Right now, there are blind people in Texas walking around with algae DNA and proteins in their eyes. And that was what Pan was in it for all along. "One thing I still feel glad about is that even right now our clinical study is still ahead of anyone," Pan said.

But given that there are no gene therapies approved for clinical use in the United States, the road to successfully using optogenetics in humans will likely be a long one. Yang Dan, a professor of neuroscience at UC Berkeley who uses optogenetics to study sleep, isn't betting on optogenetics cures being in the clinic any time soon. "I believe that these safety checks will take a long, long time," she said.
As for the invention itself, some scientists say Pan may not have had the big, award-worthy vision that Deisseroth and Boyden had.
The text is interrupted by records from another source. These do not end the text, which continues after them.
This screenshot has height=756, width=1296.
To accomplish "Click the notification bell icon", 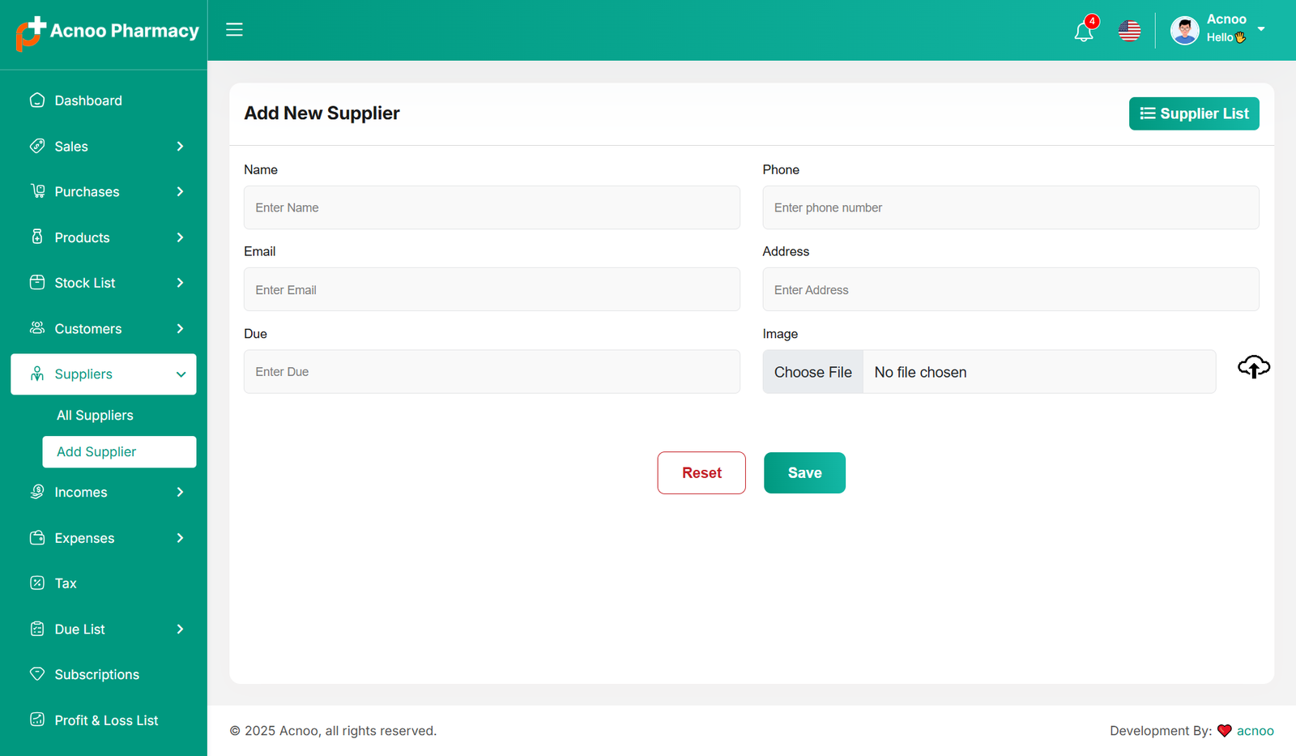I will (x=1083, y=32).
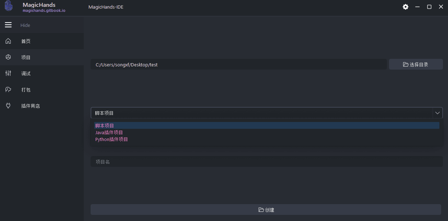Viewport: 448px width, 221px height.
Task: Open the magichands.gitbook.io link
Action: [x=44, y=11]
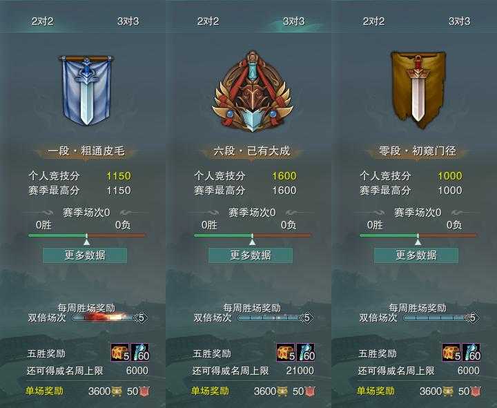
Task: Click the six-dan helmet rank emblem
Action: pyautogui.click(x=252, y=91)
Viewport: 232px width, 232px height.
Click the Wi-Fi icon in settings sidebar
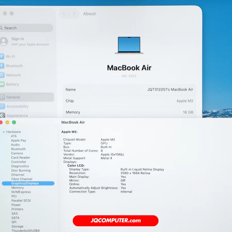click(2, 56)
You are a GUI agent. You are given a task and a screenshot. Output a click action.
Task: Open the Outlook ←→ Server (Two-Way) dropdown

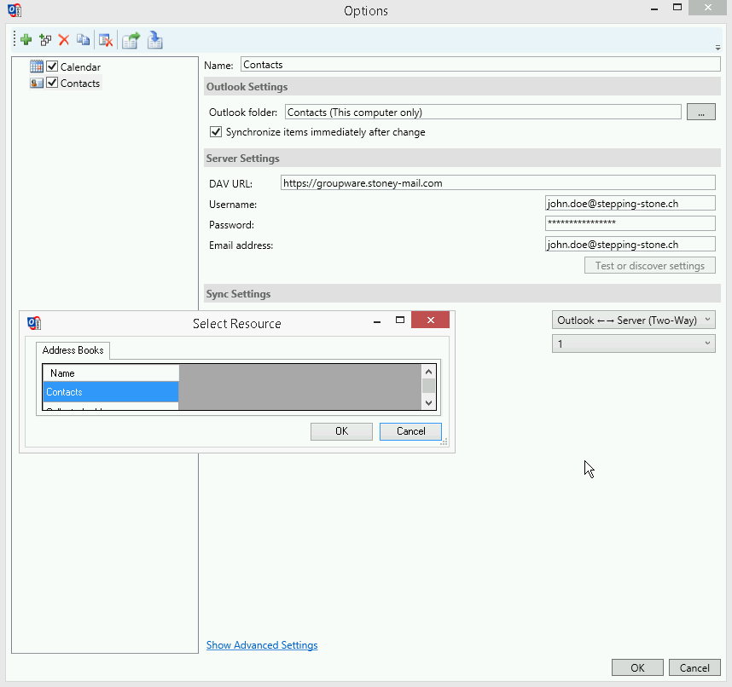(x=633, y=320)

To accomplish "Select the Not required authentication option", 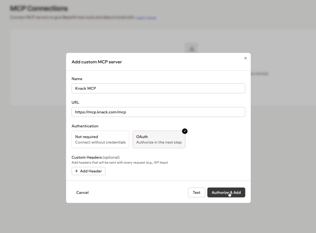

Stefan Herlitze, one of the others who was scooped for the first publication about channelrhodopsin in neurons, said, "Of course I have to say, Deisseroth and Boyden, they really developed the field further."

Boyden echoed this. "Karl and I were very interested in the general question of how to control cell types in the brain," he said. "In recent years, we worked to push these molecules to their logical limits."
So maybe it doesn't matter who invented optogenetics, just who has stretched science's boundaries the furthest.

Asked whether he deserves the recognition that Boyden and Deisseroth have enjoyed, Pan declined to answer. He later told STAT that Deisseroth "also did a very excellent job, no doubt. But he's also very lucky because if our paper was ahead of him, the story would be different. We would have gotten more credit."

That is about as much as Pan is willing to say about the way his cards fell. Today he's still in Detroit. He's been working on new versions of channelrhodopsin that could be used to cure blindness. "My lab is a very small lab," Pan said, "We're mainly interested in trying to restore vision."